Kodiak Robotics, a leading self-driving truck startup, disclosed that it has been awarded a two-year, USD49 Million contract from the U.S. Department of Defense to help automate U.S. Army ground vehicles. According to the company, the vehicles will be made for reconnaissance, surveillance, and other missions that would pose a threat to a human driver.
Amid this award, Kodiak will be able to leverage its commercial self-driving software in order to develop, test and deploy autonomous capabilities for driverless vehicles that ultimately strengthen national security. The vehicles will be made to develop rocky terrain, diverse operational conditions, and GPS-challenged environments.
“I started Kodiak because I believe autonomous technology can save lives, and helping the U.S. Army develop driverless vehicles for the most challenging operating environments fits perfectly with that goal,” said Don Burnette, founder, and CEO, of Kodiak Robotics. “We are proud to have the opportunity to leverage our cutting-edge self-driving technology for defense applications and believe our work with DIU and the U.S. Army will both help strengthen national security and hasten our path to commercial deployment. We owe a debt of gratitude to the servicemen and women who step into harm’s way to keep us safe; keeping them safe in return is an honor we take seriously.”
Kodiak beat 33 other companies that also wanted the contract.
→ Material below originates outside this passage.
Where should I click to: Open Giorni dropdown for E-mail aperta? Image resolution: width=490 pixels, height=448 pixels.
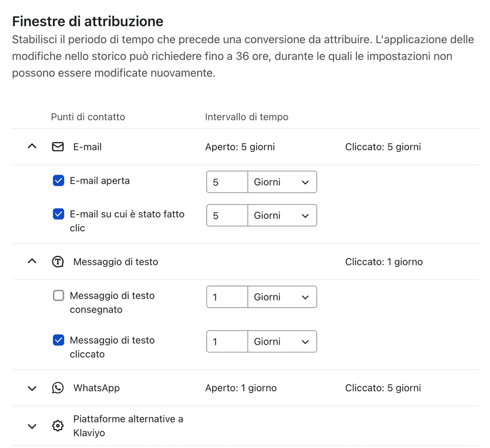(282, 182)
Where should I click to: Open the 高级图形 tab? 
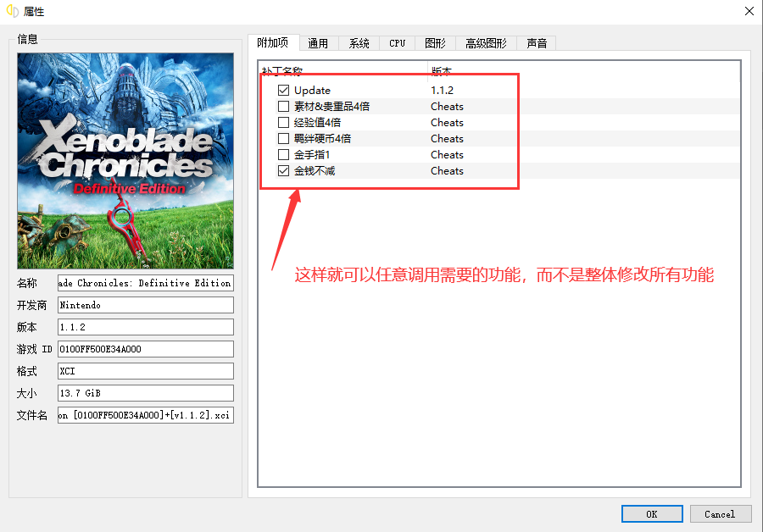coord(485,43)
The company has the opportunity to differentiate itself from companies like Argo AI and prove that its technology is able to do more than simply drive trucks on highways.
“I spent a lot of time in the Army infantry, and I would task a Junior Leader to go from point A to point B and do that reconnaissance,” David Michelson, a project manager at DIU, told TechCrunch. “That’s a high-risk mission that we want to automate with the RCV. In Ukraine I think we’re seeing how imperative that is and how dangerous it can be to move forward and commit precious resources — people — to get that reconnaissance. If you can do that with a small vehicle and gather probably more data because you can pack a lot of sensors on that’s helpful.”